The natural redhead was always immaculately coiffed and stylish. She had the kind of personality that could be called magnetic.

Her early adult years were marked by the marriage to a successful man, the birth of children and the growth of her business.

But as the years passed, life was unkind.

The death of her godly mother, coupled with illness, divorce, estrangement from family and other trials had caused a certain bitterness. She was not in despair, but hope was hard to find at times.

On a cold and rainy night this winter, she was in her home with her daughter and granddaughter.

The natural gas indicator began beeping in her home and she rushed outside, with nothing but her family, a nightshirt and her health.
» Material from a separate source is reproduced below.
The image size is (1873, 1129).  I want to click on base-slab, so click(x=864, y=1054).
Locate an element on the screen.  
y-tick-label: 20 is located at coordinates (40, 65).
Soon after they had evacuated, her home exploded and burned to the ground.

Her neighbor, an elderly African-American man of dignity and faith, came to her aid. He took her into his home, and he and his wife began to help the best they could.

They covered my friend with a blanket and then an amazing thing occurred. The man warmed some towels in the microwave and began to warm her feet and wash them.

The rain and mud had caused her feet to become filthy as she ran out of the burning home. His act was both practical and healing. That moment transformed my friend.

The only item found in the burned-out home was a charred Bible. She began to connect the dots. Her neighbor had become Jesus for her. He had renewed her faith.

The story began to spread, and others reached out and offered help, the way people do. But it was the simple foot washing that her neighbor had provided that touched her most deeply.

The story could be told many ways. It could be a story of help in a time of need or it could even be told as a story of race. This story is all of those, but most of all, it is a story of grace.

My friend has reconnected with family and has renewed faith. Easter will look different for her.

I am not sure if she will attend a service where foot washing takes place. But if she did, I am certain her mind will take her back to a dreadful night when one man washed her feet and gave her hope.

I know that as I watch foot washing at my place of worship this Holy Week, my imagination will take me to a place in Mississippi, with a burning house, news cameras detailing the destruction, and just out of camera view there will be an old man who is washing my friend’s feet.